Quatorze entreprises de Calais sont membres du GIE, elles sont spécialisées dans la dentelle pour lingerie de haut de gamme.

Moins de 50 millions de francs de CA: Aubert&fils Boot Critanex Cosetex Dentelles Berthe Dentelles calaisiennes (Courtaulds Textiles) Dentelles Couvreur Houlé Dentelles Meurillon & Fils Peeters & Perrin



De 50 à 100 millions de CA: Codentex Eurodentelle



Plus de 100 millions de CA: Brunet (Sherwood) Desseilles Textiles (Courtaulds Textiles)



Onze entreprises de Caudry sont membres du GIE. Elles sont spécialisées dans la dentelle pour la haute couture ou le linge de maison.

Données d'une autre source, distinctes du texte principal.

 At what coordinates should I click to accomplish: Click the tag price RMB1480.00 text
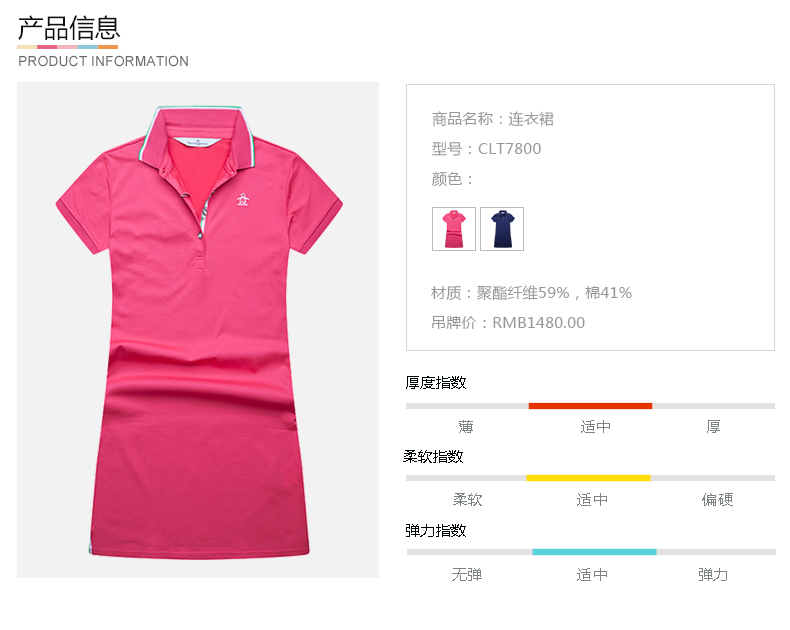pyautogui.click(x=539, y=323)
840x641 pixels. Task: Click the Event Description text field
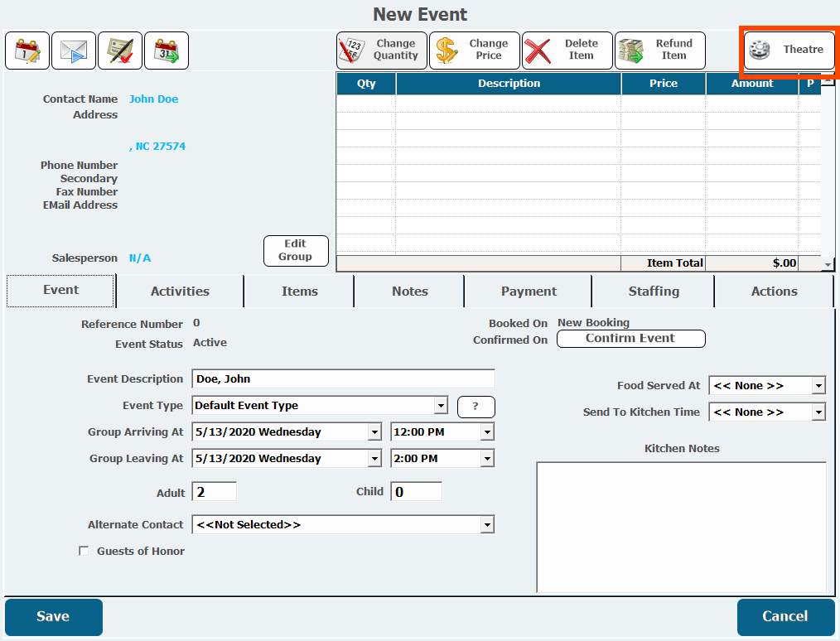[x=343, y=379]
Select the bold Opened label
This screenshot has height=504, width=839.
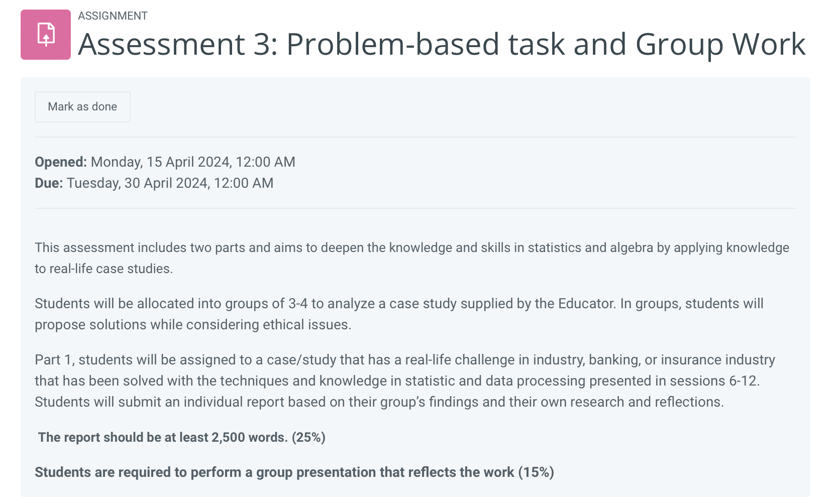coord(60,162)
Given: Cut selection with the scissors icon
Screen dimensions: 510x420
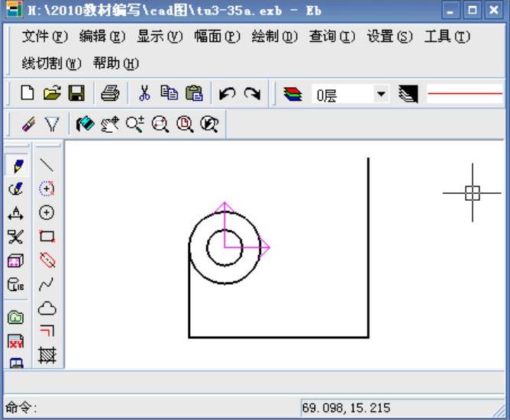Looking at the screenshot, I should click(144, 93).
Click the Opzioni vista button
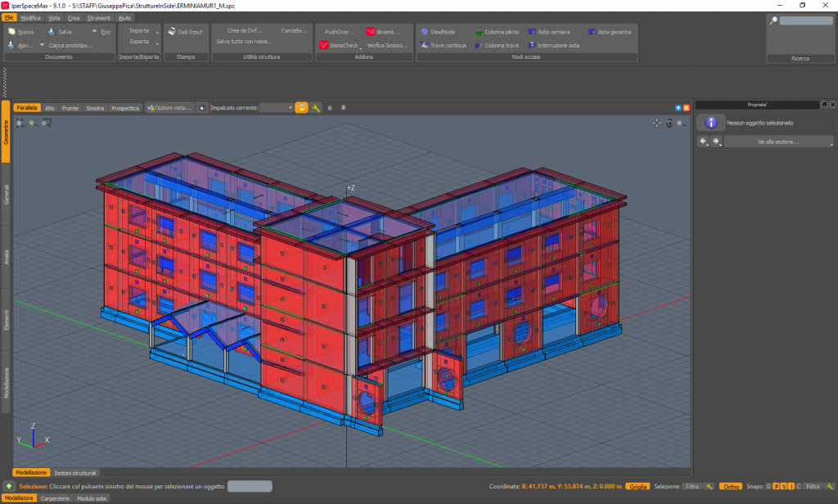This screenshot has height=504, width=838. [x=169, y=107]
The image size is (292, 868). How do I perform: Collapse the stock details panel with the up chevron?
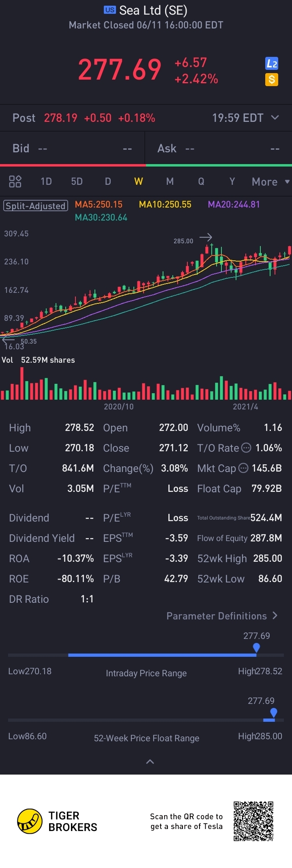pos(150,762)
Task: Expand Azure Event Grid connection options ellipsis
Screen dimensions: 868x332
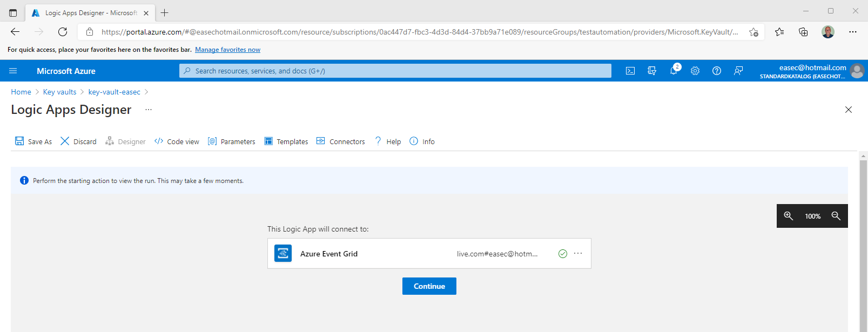Action: click(578, 253)
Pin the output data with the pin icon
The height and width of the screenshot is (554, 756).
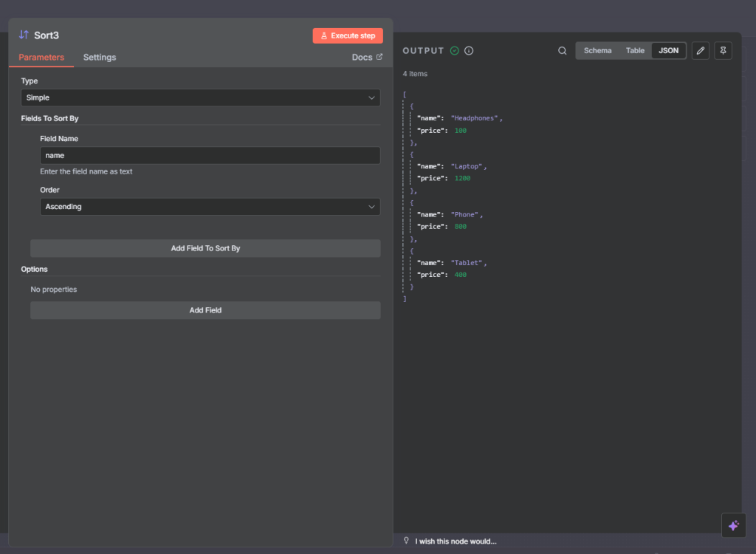coord(723,51)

Moins de 50 millions de CA: : Beauvillain Davoine Beauvillain Henri Belot Robert&Cie Camille Machu Dentelles André Laude Etablissements Jean Bracq Gérard Molinier Ledieu Beauvillain MDC Victor Machu&Cie



De 50 à 100 millions de CA: Halette



Les axes de travail du GIE

Promotion du leavers

Premier objectif du GIE: mieux faire connaître le leavers. La première campagne (1991-1993) a touché le grand public. Les opérations à venir devraient être plus recentrées en direction des confectionneurs et des détaillants. Si les entreprises se sont mises d'accord sur un logo commun, la perception des retombées des actions de communication n'est pas toujours la même dans les petites et les grandes entreprises.



Amélioration du process de fabrication

Plusieurs études ont démarré dès janvier, avec l'appui de l'Icam de Lille et du Laboratoire d'hydromécanique et frottement de Saint-Etienne. Les retombées industrielles sont attendues à compter de 1995. Au programme: une réflexion sur l'automatisation de la préparation des bobines de fil, sur l'utilisation de la visionique pour les contrôles de casse de fil et des défauts de matière, ainsi que sur la lubrification des métiers à tisser. Longtemps faite au graphite, elle pose encore problème. Mais que restera-t-il de l'unité du GIE une fois les recherches achevées? Tous ne disposeront pas de la même capacité d'investissement.



Création de laboratoires qualité

Les exigences de qualité des clients étant de plus en plus lourdes, le GIE a décidé de créer deux laboratoires de contrôle, l'un à Calais, l'autre à Caudry. Financés eux aussi sur le budget Retex, ces laboratoires n'intéressaient pas les plus grosses entreprises (déjà équipées en interne). Elles n'ont cependant pas mis leur veto à cet investissement de 2,1millions de francs, qui sera opérationnel ce printemps.